* The task
Write the data out again exactly, with every picture removed.

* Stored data
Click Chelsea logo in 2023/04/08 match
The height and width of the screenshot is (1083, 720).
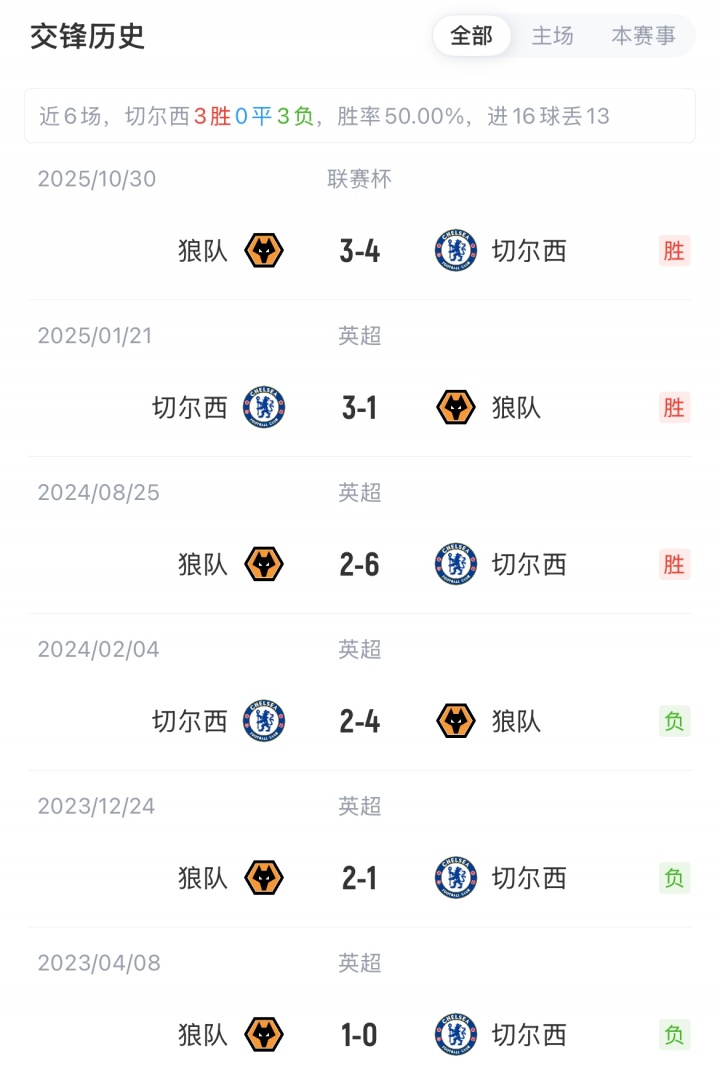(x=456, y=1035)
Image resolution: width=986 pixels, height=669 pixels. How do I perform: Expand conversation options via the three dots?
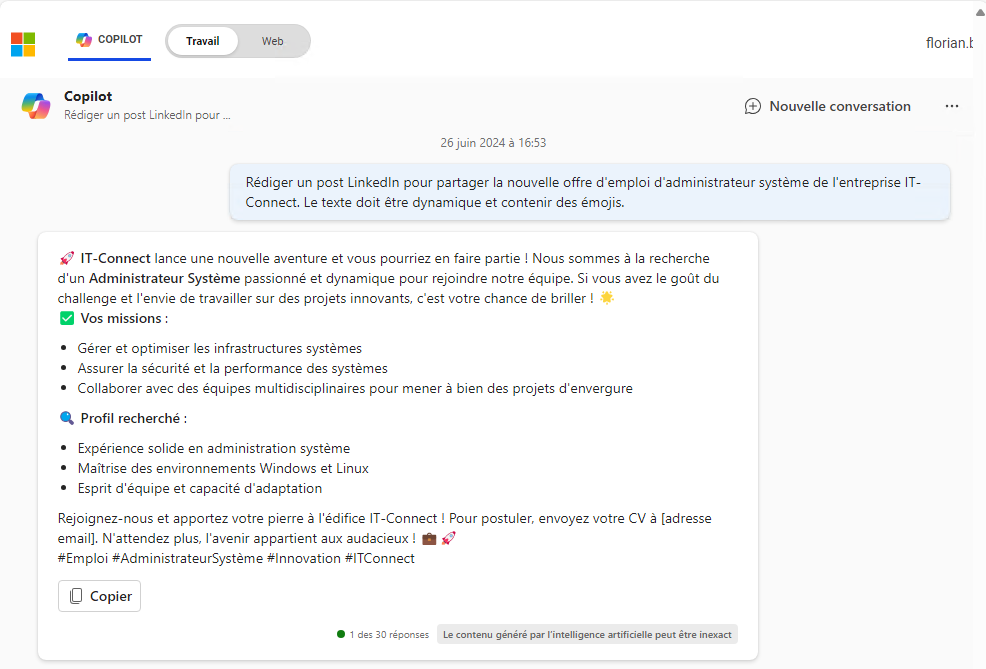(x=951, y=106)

* Solution to the exercise
Click Chelsea logo in 2023/04/08 match
The height and width of the screenshot is (1083, 720).
(x=456, y=1035)
Image resolution: width=986 pixels, height=669 pixels. How do I perform: Expand conversation options via the three dots?
(x=951, y=106)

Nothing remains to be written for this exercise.